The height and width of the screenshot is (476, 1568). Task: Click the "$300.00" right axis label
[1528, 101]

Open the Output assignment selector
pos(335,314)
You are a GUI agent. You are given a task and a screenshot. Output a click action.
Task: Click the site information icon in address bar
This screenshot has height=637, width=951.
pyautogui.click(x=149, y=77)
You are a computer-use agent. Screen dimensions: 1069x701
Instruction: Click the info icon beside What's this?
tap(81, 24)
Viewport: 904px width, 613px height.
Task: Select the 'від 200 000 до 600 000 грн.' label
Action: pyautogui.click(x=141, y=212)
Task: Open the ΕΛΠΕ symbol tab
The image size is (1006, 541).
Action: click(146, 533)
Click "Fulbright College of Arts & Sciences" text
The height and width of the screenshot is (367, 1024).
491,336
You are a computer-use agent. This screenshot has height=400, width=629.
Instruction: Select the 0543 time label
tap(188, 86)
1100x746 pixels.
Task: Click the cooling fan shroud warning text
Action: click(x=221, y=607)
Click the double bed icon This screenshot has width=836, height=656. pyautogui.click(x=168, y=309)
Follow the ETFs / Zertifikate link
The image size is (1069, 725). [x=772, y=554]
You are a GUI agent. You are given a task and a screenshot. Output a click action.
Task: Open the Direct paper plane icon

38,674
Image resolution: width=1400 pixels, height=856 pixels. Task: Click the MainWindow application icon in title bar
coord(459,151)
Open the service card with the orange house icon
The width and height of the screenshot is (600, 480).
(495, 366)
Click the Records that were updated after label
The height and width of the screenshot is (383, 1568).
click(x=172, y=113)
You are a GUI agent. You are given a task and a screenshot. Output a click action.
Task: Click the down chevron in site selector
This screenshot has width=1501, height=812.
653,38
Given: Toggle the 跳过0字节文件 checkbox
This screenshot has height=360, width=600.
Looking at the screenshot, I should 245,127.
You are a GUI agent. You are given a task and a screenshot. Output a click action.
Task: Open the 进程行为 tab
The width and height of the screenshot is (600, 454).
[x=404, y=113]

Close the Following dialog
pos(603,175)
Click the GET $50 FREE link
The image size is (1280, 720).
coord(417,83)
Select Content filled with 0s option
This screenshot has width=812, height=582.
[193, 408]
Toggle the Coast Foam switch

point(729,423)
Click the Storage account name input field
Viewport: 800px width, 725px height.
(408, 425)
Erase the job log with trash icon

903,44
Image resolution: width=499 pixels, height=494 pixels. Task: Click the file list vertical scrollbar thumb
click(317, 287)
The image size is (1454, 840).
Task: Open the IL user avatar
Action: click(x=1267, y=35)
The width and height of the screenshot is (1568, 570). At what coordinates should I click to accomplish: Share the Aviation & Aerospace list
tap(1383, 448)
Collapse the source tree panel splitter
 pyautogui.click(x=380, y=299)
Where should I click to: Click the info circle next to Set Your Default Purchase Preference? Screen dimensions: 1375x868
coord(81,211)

WHAT IS REQUIRED:
Could you repeat every record above exactly as it stands?

SOLUTION FOR THIS TASK:
The height and width of the screenshot is (476, 1568). Task: Click the "$300.00" right axis label
[1528, 101]

Open the Output assignment selector
pos(335,314)
You are a GUI agent. You are given a task and a screenshot. Output a click action.
Task: Click the site information icon in address bar
This screenshot has height=637, width=951.
pyautogui.click(x=149, y=77)
You are a computer-use agent. Screen dimensions: 1069x701
Instruction: Click the info icon beside What's this?
tap(81, 24)
Viewport: 904px width, 613px height.
Task: Select the 'від 200 000 до 600 000 грн.' label
Action: pyautogui.click(x=141, y=212)
Task: Open the ΕΛΠΕ symbol tab
The image size is (1006, 541).
Action: click(146, 533)
Click "Fulbright College of Arts & Sciences" text
The height and width of the screenshot is (367, 1024).
491,336
You are a computer-use agent. This screenshot has height=400, width=629.
Instruction: Select the 0543 time label
tap(188, 86)
1100x746 pixels.
Task: Click the cooling fan shroud warning text
Action: click(x=221, y=607)
Click the double bed icon This screenshot has width=836, height=656. pyautogui.click(x=168, y=309)
Follow the ETFs / Zertifikate link
The image size is (1069, 725). [x=772, y=554]
You are a GUI agent. You are given a task and a screenshot. Output a click action.
Task: Open the Direct paper plane icon

38,674
Image resolution: width=1400 pixels, height=856 pixels. Task: Click the MainWindow application icon in title bar
coord(459,151)
Open the service card with the orange house icon
The width and height of the screenshot is (600, 480).
(495, 366)
Click the Records that were updated after label
The height and width of the screenshot is (383, 1568).
click(x=172, y=113)
You are a GUI agent. You are given a task and a screenshot. Output a click action.
Task: Click the down chevron in site selector
This screenshot has width=1501, height=812.
653,38
Given: Toggle the 跳过0字节文件 checkbox
This screenshot has height=360, width=600.
Looking at the screenshot, I should 245,127.
You are a GUI agent. You are given a task and a screenshot. Output a click action.
Task: Open the 进程行为 tab
The width and height of the screenshot is (600, 454).
[x=404, y=113]

Close the Following dialog
pos(603,175)
Click the GET $50 FREE link
The image size is (1280, 720).
coord(417,83)
Select Content filled with 0s option
This screenshot has width=812, height=582.
[193, 408]
Toggle the Coast Foam switch

point(729,423)
Click the Storage account name input field
Viewport: 800px width, 725px height.
(408, 425)
Erase the job log with trash icon

903,44
Image resolution: width=499 pixels, height=494 pixels. Task: Click the file list vertical scrollbar thumb
click(317, 287)
The image size is (1454, 840).
Task: Open the IL user avatar
Action: click(x=1267, y=35)
The width and height of the screenshot is (1568, 570). At what coordinates should I click to accomplish: Share the Aviation & Aerospace list
tap(1383, 448)
Collapse the source tree panel splitter
 pyautogui.click(x=380, y=299)
Where should I click to: Click the info circle next to Set Your Default Purchase Preference? Screen dimensions: 1375x868
coord(81,211)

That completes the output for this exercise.